You see...because you don't, "always do"...then it WOULD mean that you DO have a variety of ways in which to experience the same thing. You DO accept the fact that you have choices. Therefore, asking for examples is redundant, since you KNOW you already possess them. I'm not sure why you worded you answer in such a way?
The purpose of the game...IS to prove to others (yourself included) that in life...we "always" have options, whether we realize and/or use them, or not.
We can "never" NOT have, or run out of them.
Now, see how someone else responds, whenever you hear THEM say the word(s).
Mirror the word(s) back to them, and watch them PROVE to themselves, that they're NOT as feeble-minded as they would have you, AND THEMSELVES, believe to be.
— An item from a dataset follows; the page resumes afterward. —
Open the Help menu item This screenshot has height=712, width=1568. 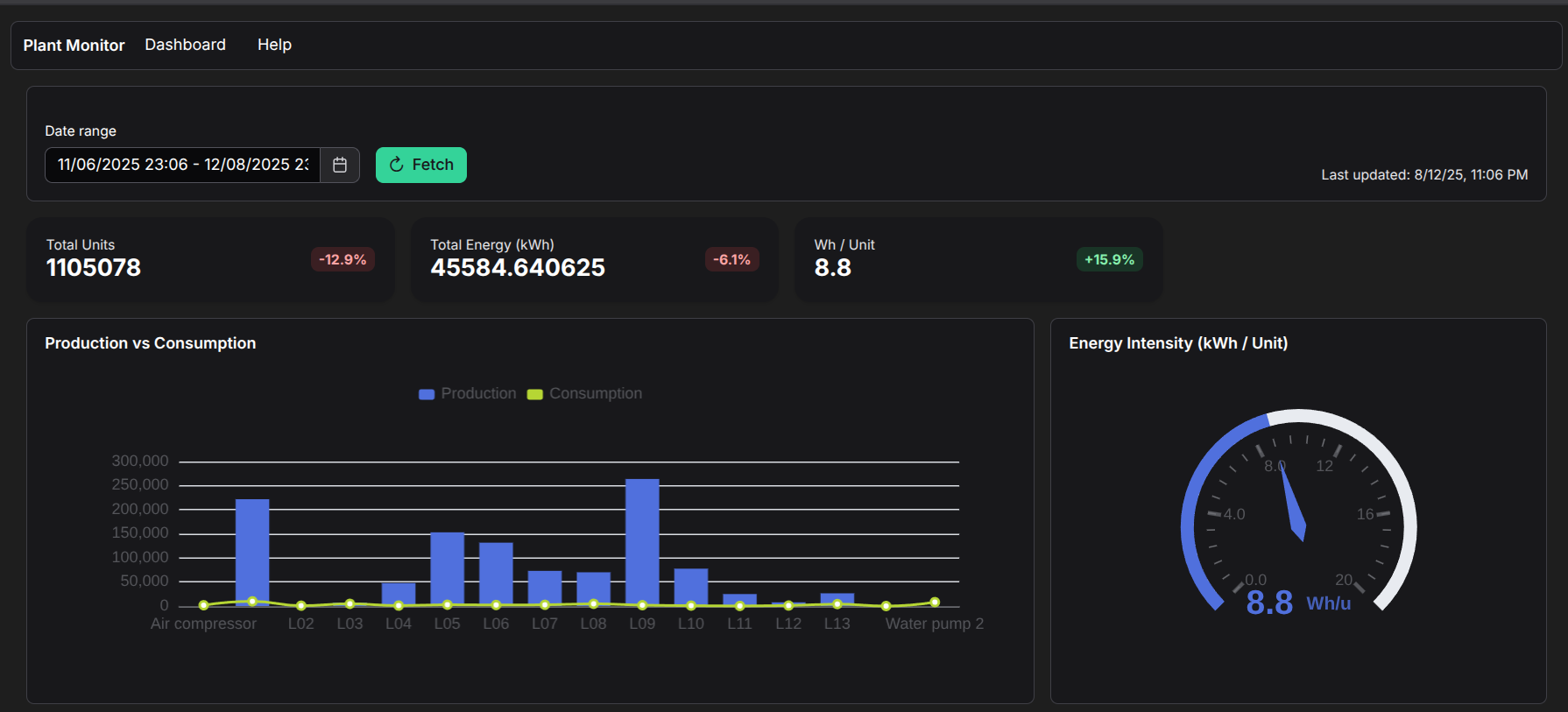pyautogui.click(x=274, y=45)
Let them CONSCIOUSLY SEE their little slip-up in play...and their: "Confidence Awareness" shall grow...exponentially.
Cheers;
cdrxo
@vandana7 (100127)
• India
3 May 10
Hi Dawn, I used to be that way - but I never knew that it hurt others. A lot of it was explained why it hurt others. So I understood, and realized that if only I could correct my way of expressing - I would have more friends and keep them too. :)
1 person likes this
@dawnald (85146)
• Shingle Springs, California
3 May 10
It can be hurtful. It's like a false accusation to me, almost. But maybe I'm too sensitive...
@saphrina (31551)
• South Africa
4 May 10
Ok, i am only going to say this once. Please try and remember that.
I am deaf in my one ear and the other one are dreadfully spitefull.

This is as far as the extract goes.